7 Signs Your Child is Struggling with Substance Abuse

Spread the love

Being a parent in 2022 is more challenging than ever before. As drugs become legalized at the state level, drugs continue finding their way into the hands of teenagers at higher rates.

In many respects, the kids are not all right. The National Center for Drug Abuse Statistics found that 70% of individuals who try a drug before the age of 13 will develop a long-term substance abuse disorder.

From 2016 to 2020, the rate of drug use among teens in 8th grade increased by 60%. The NCDA survey also found that almost 84% of teens used marijuana in the last month. 
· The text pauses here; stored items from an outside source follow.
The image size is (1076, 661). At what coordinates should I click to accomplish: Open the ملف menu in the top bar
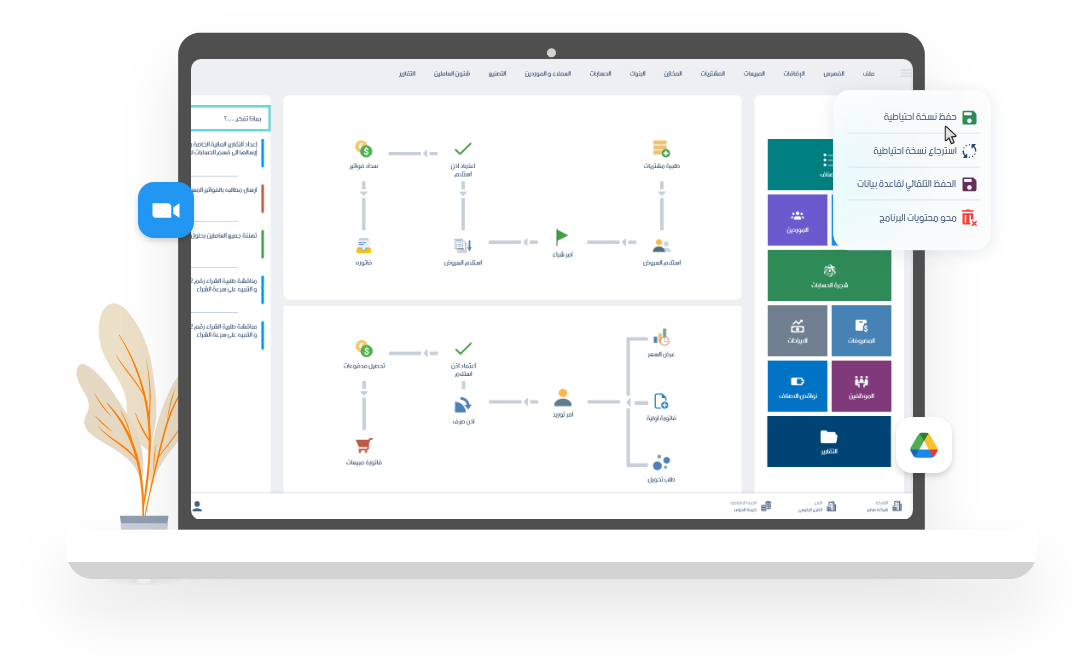coord(868,75)
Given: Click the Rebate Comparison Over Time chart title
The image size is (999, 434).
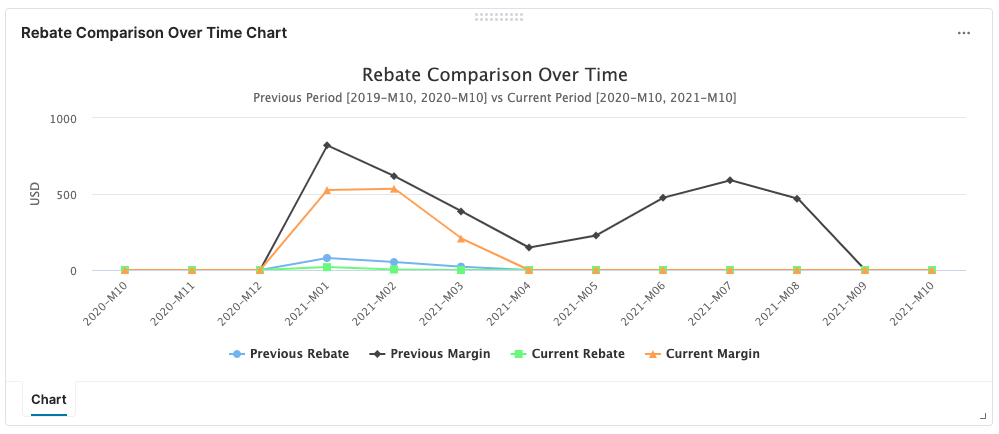Looking at the screenshot, I should pos(495,75).
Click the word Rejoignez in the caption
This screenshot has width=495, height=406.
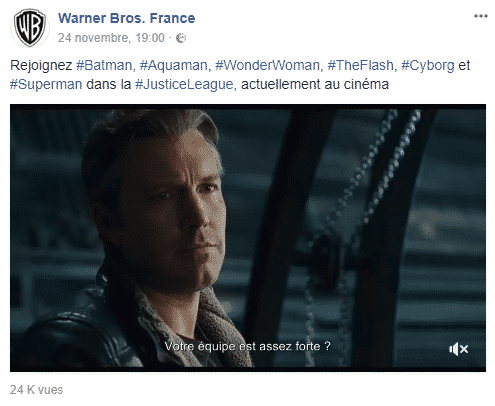[41, 66]
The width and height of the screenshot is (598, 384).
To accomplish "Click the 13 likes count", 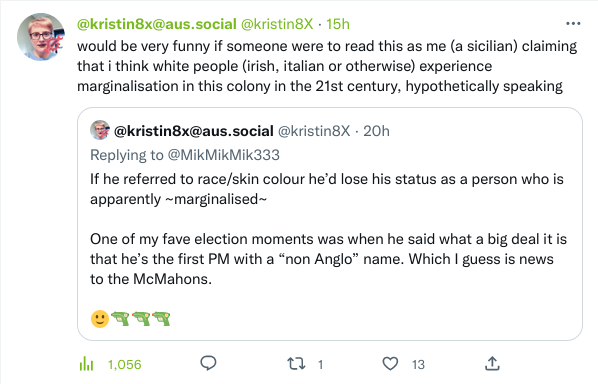I will pos(418,365).
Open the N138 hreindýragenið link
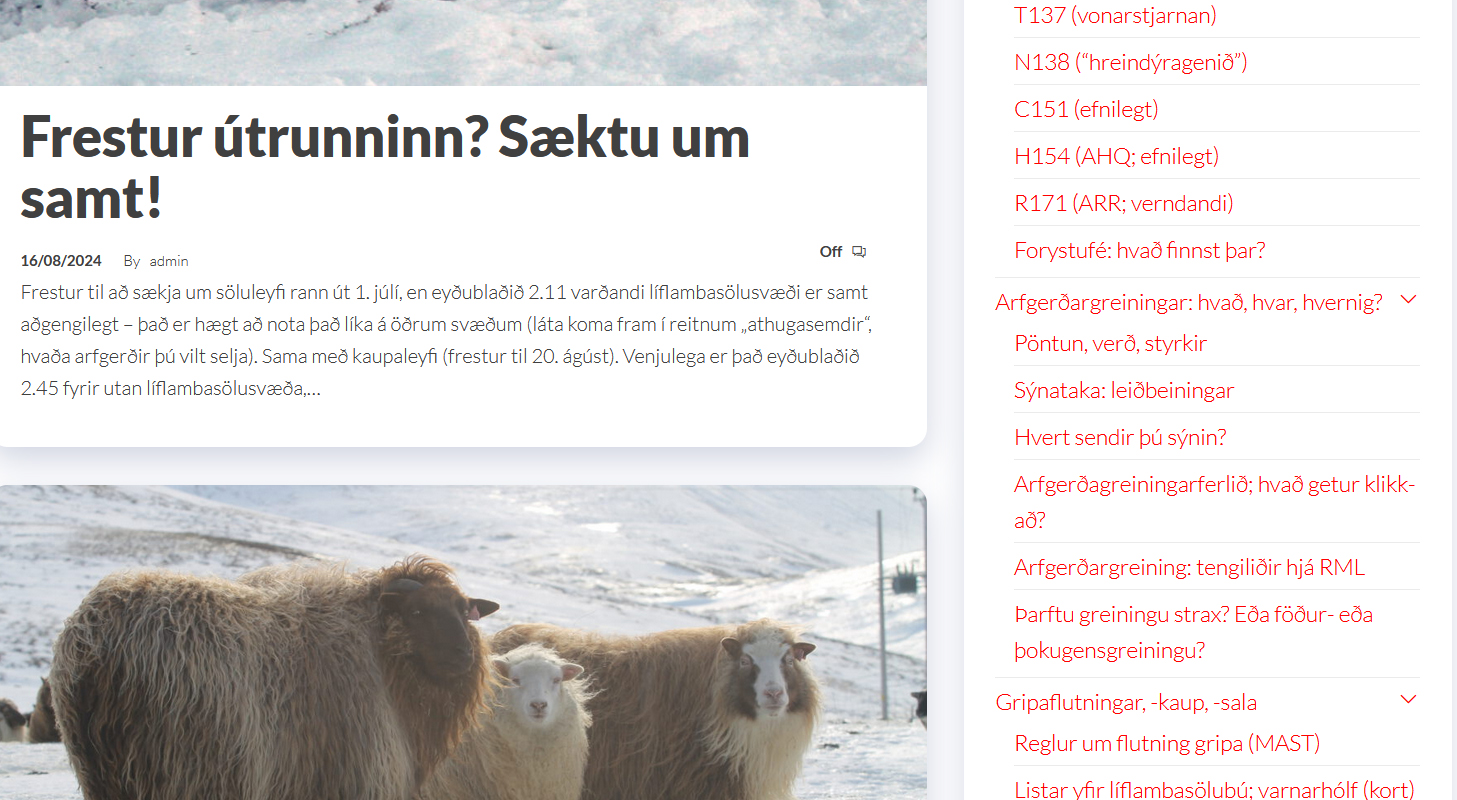Viewport: 1457px width, 800px height. coord(1131,62)
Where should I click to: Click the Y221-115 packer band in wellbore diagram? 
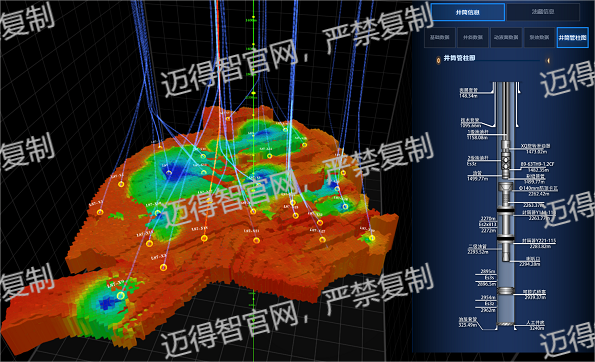[505, 238]
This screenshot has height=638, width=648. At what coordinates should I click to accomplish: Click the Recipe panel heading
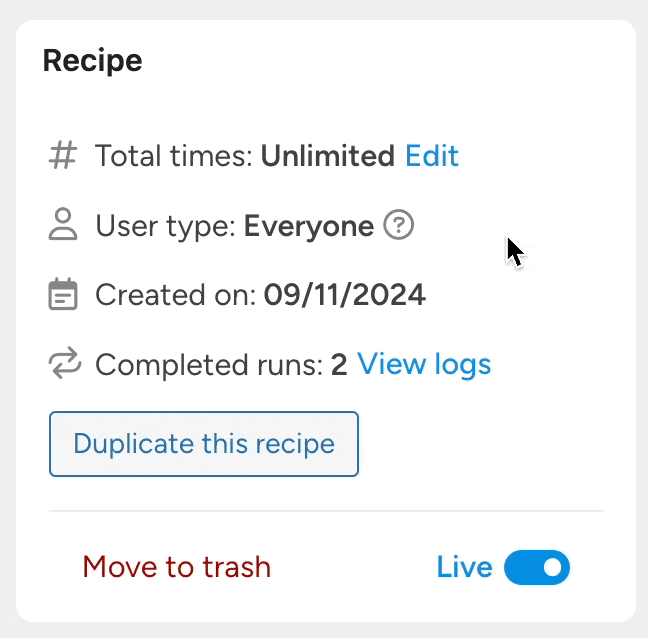92,61
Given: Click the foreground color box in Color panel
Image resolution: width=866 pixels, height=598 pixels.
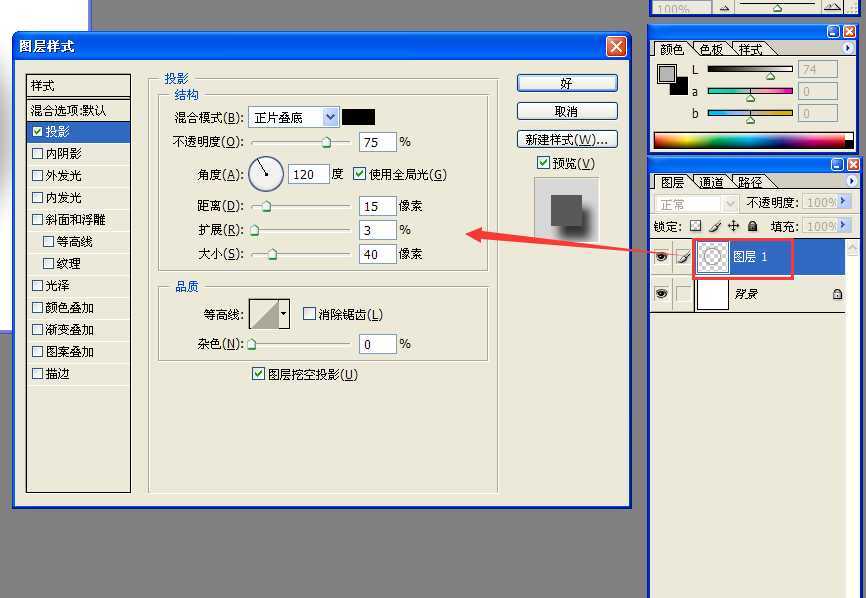Looking at the screenshot, I should tap(667, 74).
Substance abuse continues reaching the younger generation. Therefore, parents have reason to worry for their children.

We outline seven signs your child is struggling with substance abuse.

1. Clothes Smell

As states started legalizing the recreational use of marijuana, the streets of the United States became stenchier. Someone who smokes pot can’t hide its smell easily, especially from their clothes and hair.

If your child’s clothes smell on more than one occasion, it’s one indication that they have started abusing drugs.

All drugs don’t leave a smell behind. So let’s explore other signs. 

If you believe that your child is struggling with substance abuse, start investigating programs that work with teens and young adults. Hollywood Hills Recovery is one option at your disposal.

2. Poor Hygiene

Most drugs lead to poor hygiene eventually. Since the highs and lows wear out the individual, they start oversleeping or not getting enough daily. They might also lose motivation. Moreover, the substance becomes their focus. Thus, they let everything else go.

Some drugs destroy a person’s hygiene. For example, meth is well-known for the horrible side effects it has on skin and teeth.  Heroin, cocaine, and ecstasy have similar effects on the outward appearance of the users.

3. Eating Habits Change

Prescription medications contain ingredients that cause some individuals to gain significant weight. Street drugs, on the other hand, cause individuals to lose significant weight.

Cocaine and methamphetamines contain synthesized stimulants. Thus, frequent use will cause the individual’s metabolism to speed up significantly. If your child’s weight shifts to one extreme or the other, it’s a sign parents need to check in with their kids.

4. Bruising on Arms

Injectable drugs lead to obvious bruising on the arms. Many users inject the substance into the same vein; they overuse it. If you notice bruising on the arms, speak with your child. If you notice it in between the toes, it’s a sign that their struggle has advanced. 

In addition, individuals who consume substances tend to engage in risky behavior. Thus, they will develop bruises on their arms and other parts of the body.

5. You Find Paraphernalia

An obvious sign that your child is abusing substances is finding paraphernalia in their room. Sometimes they carelessly leave it out on their beds, desks, or tables. Other times they hide it from their parents.

When it comes to keeping your kids addiction-free, it’s a good idea to inspect possible hiding spots. Consider taking a look around the bed area and inside the drawers and closets. 

If you find anything, have a conversation with them.

6. Can’t Keep Up with Daily Responsibilities

An addiction that has advanced will cause the individual to fall behind on their daily responsibilities. 

Since a child’s job is to attend school, slipping grades, failure to turn in assignments, and failing to continue participating in school activities indicate that something is going on with your child. 

7. Mood Swings

The teen years are already tough on kids. If they engage in substance use, it adds another layer to the rough years. 

Mood swings from drugs come from the crash after the high. In addition, they result from withdrawal. All substances, including prescription drugs, come from synthesizing plant strains and chemicals together. When consumed, they alter the brain’s chemistry.

The brain enjoys the extra rush of dopamine and becomes dependent on it. Since no one can replicate the first high, they spend their time chasing it. 

Once it becomes a habit, they must consume their substance of choice more often to avoid withdrawal. As the windows become shorter, the withdrawal symptoms become stronger and so do the mood swings.


Parents who have children who consume drugs can help them. Even though they are minors, they still must admit that they have a problem. Their confession will make treatment more effective.